Serverless Cassandra: AWS Keyspaces and Azure Cosmos DB in Comparison
Apache Cassandra is a fascinating NoSQL database technology for building web-scale and big data applications. Cassandra is an open source, distributed, columnar, database system that has no single point of failure. Commercial support for Apache Cassandra is offered by DataStax, but now there are other derivatives of Cassandra available such as Scylla, which reimplements Cassandra in C++, rather than Java.

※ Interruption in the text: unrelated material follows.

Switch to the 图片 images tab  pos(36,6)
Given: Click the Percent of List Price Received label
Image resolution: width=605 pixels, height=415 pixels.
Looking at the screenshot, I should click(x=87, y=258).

With the advent of serverless in the cloud, the Cassandra landscape is becoming more fractured and also more competitive. Serverless “Cassandra” started with AWS DynamoDB, which was created by one of the co-creators of Cassandra, Avinash Lakshman. While DynamoDB is quite different from Cassandra in design and purpose, there is significant feature overlap and it’s a truly serverless database with on-demand, pay-as-you-go, pricing.
This article will examine, at a high level, with a strong focus on costs, three new “serverless” Cassandra services, AWS Keyspaces, Azure Cosmos DB Cassandra API, and DataStax Astra. While I would not declare Astra to be serverless, it is a no-ops, managed Cassandra service that is competitive with Keyspaces and Cosmos DB, especially for their provisioned pricing model. So for comparison’s sake, I am including Astra in this article to a very limited extent.
AWS Keyspaces On-Demand
Keyspaces is AWS’s new serverless Cassandra service. This Twitter thread by Rafal Wilinski offers a good comparison between AWS Keyspaces and DynamoDB. This ZDNet article also offers a good overview of Keyspaces after it became generally available in April 2020.
While unstated by AWS, Keyspaces is a compatibility layer built on top of DynamoDB as depicted in this Keyspaces doc. Additionally, Keyspaces has significant compatibility gaps with Cassandra, as documented in these Keyspaces docs. So, with Keyspaces, you cannot expect the full Cassandra experience, and Keyspaces will have performance characteristics more similar to DynamoDB than Cassandra. It’s possible that Keyspaces will close some of the feature gaps with Cassandra in the future, but the underlying architecture is set as DynamoDB.
Cassandra is typically used for balanced or write-heavy applications. One example might be IoT applications where there is a constant stream of data into the database. So, if you were to port an existing write-heavy application using Cassandra to Keyspaces, you would face potentially higher than expected costs.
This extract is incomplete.